## Task
Could you recast the data below as a numbered list, starting with the line that contains "Where should I" and continuing through the end of the data? Leave out blank lines and pictures.

[Data entries]
— BEGIN —
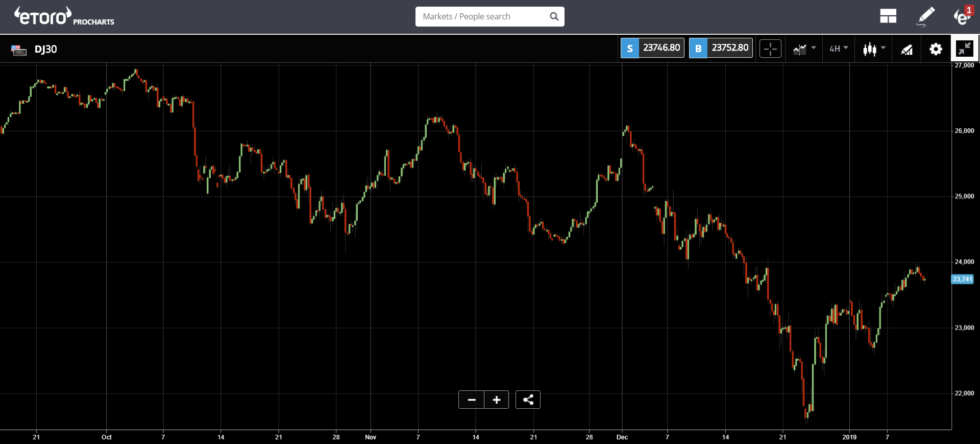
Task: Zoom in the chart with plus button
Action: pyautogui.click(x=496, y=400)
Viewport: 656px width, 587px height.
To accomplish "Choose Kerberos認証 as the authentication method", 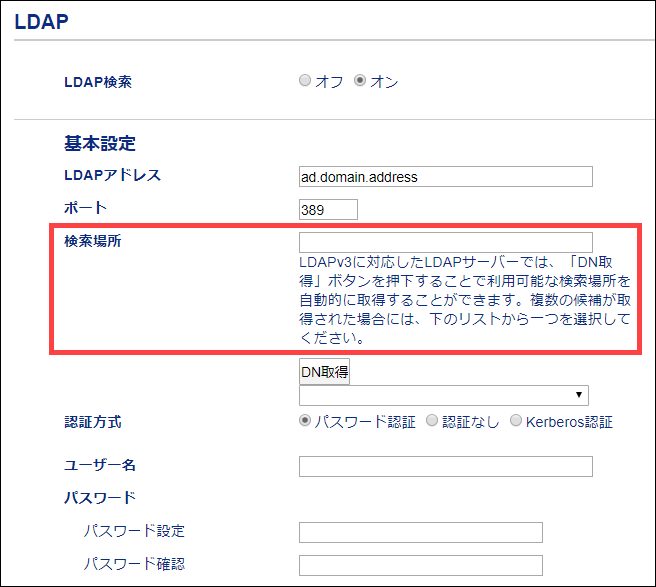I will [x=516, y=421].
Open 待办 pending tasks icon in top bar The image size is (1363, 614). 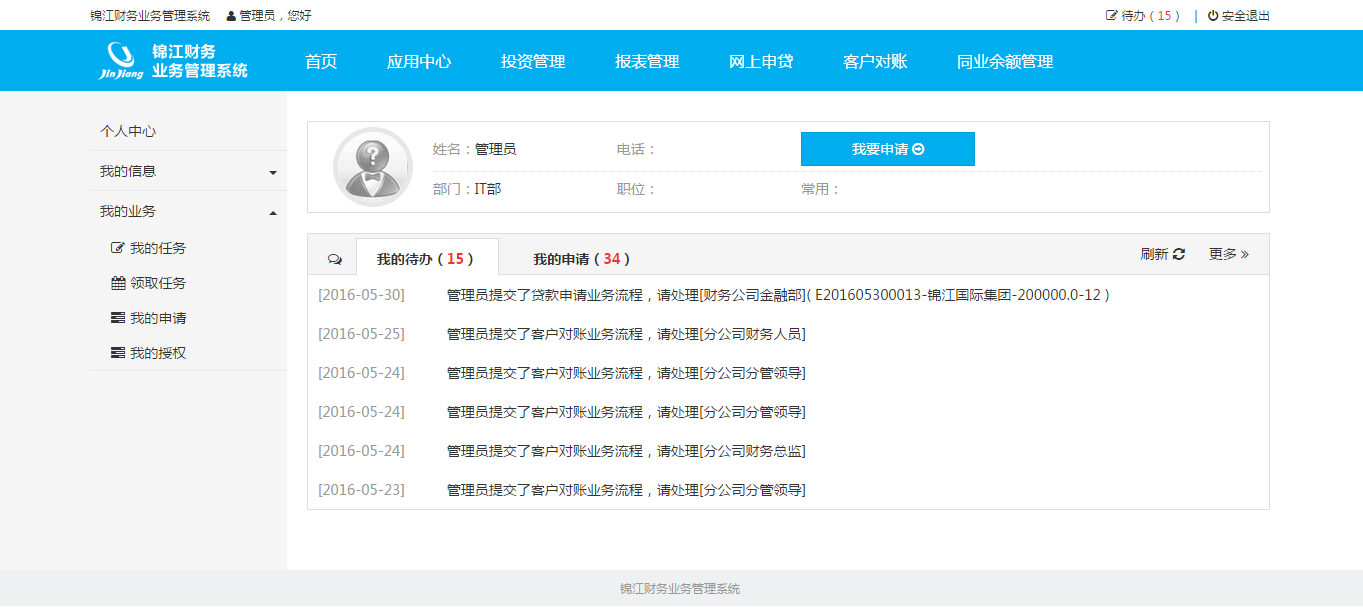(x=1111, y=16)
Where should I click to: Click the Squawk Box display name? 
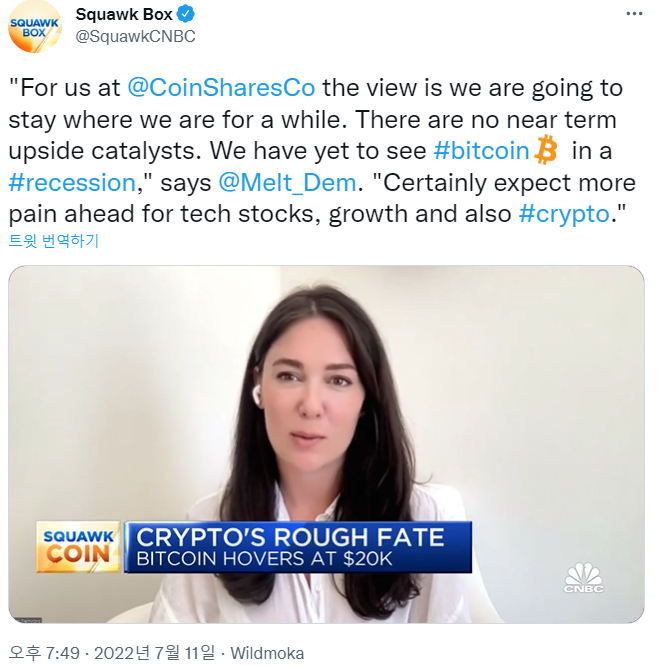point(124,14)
— END —
## The answer
1. Where should I click to: Click the Squawk Box display name? 
2. point(124,14)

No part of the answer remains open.